* Activity *
Every line from the one holding "Where should I" through the last line of the records must be retyped exactly, and no other line or picture may appear in the copy.

* * * * * * *

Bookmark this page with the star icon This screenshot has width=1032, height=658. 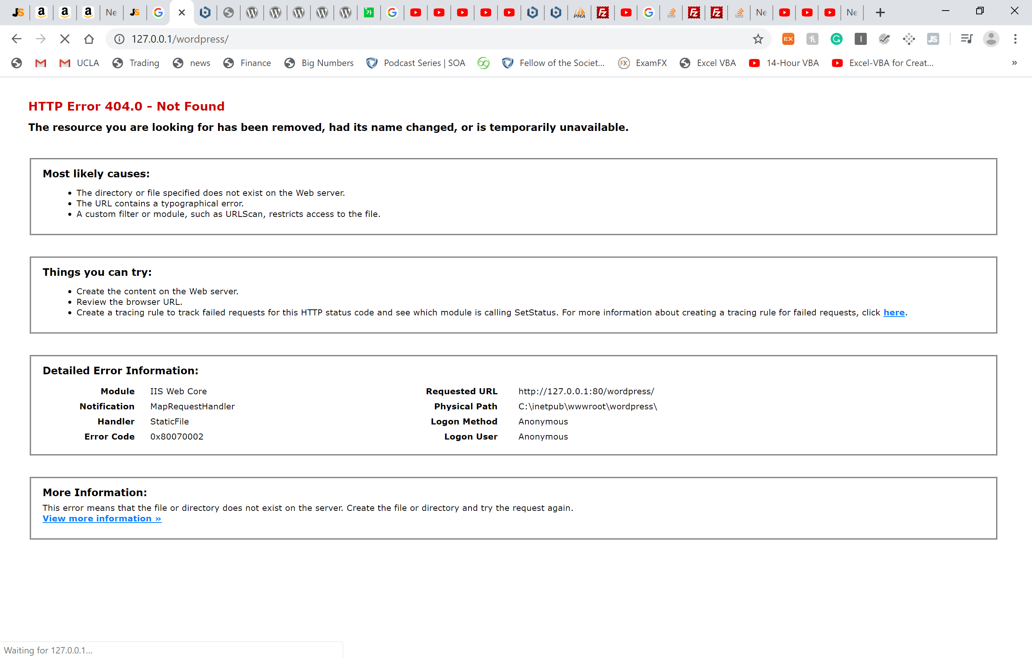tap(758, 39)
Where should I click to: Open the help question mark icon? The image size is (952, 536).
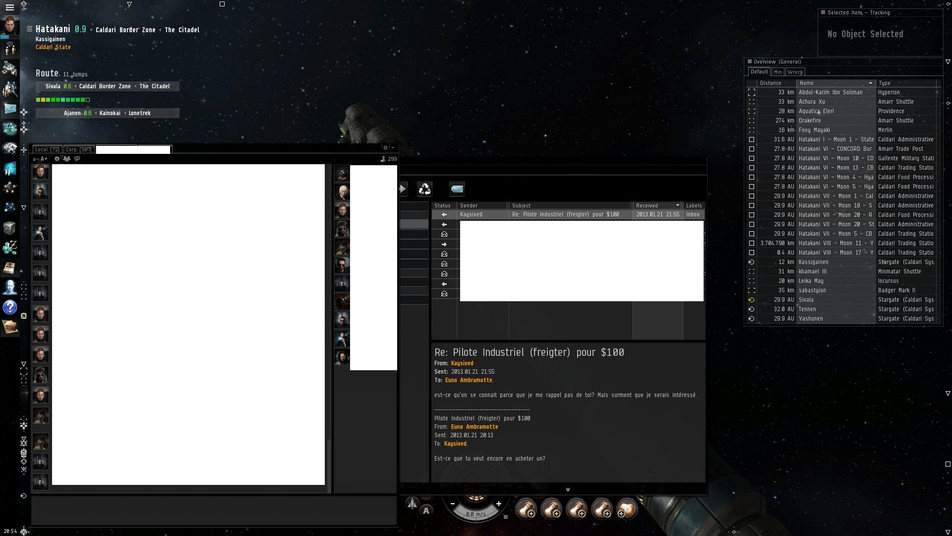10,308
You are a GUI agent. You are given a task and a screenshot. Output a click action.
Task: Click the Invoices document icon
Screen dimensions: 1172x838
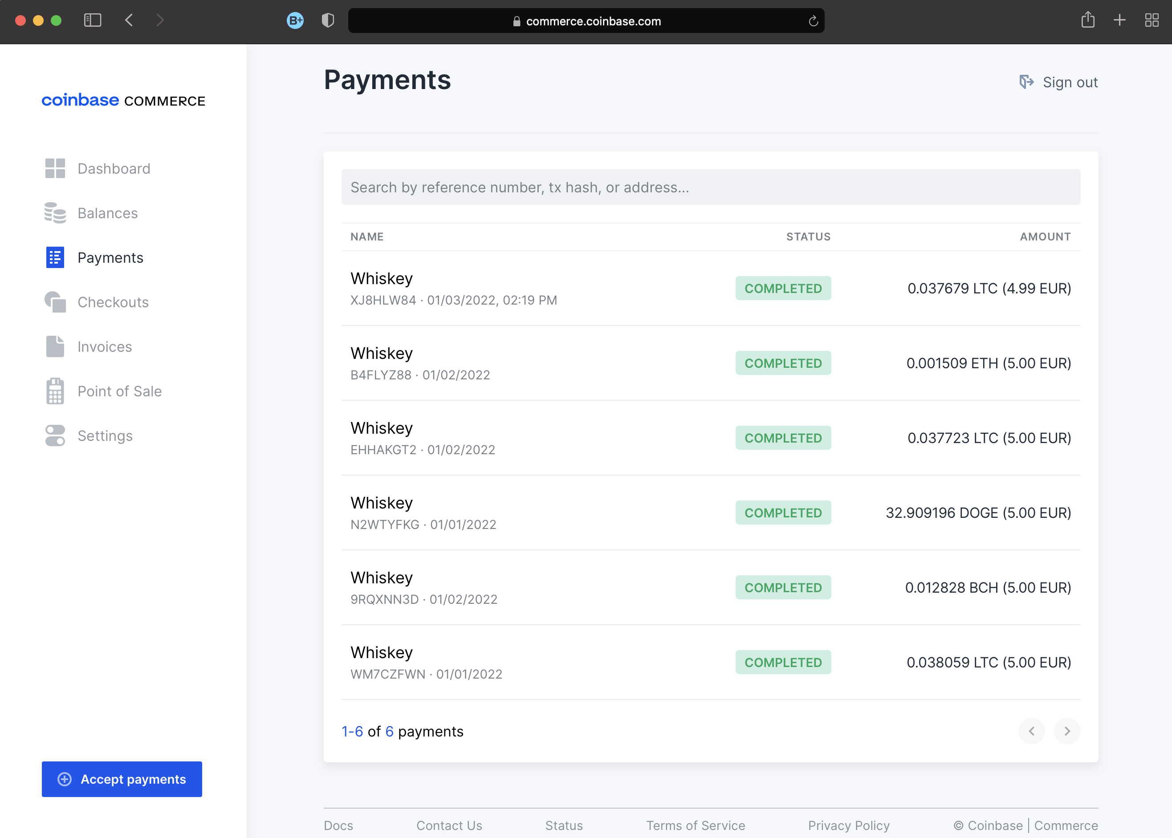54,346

* * * * * * *

* Expected answer *
Where should I click to: Open the help question mark icon? The image size is (952, 536).
10,308
You are a GUI agent. You are given a task and a screenshot. Output a click action.
Task: Click the Invoices document icon
Screen dimensions: 1172x838
54,346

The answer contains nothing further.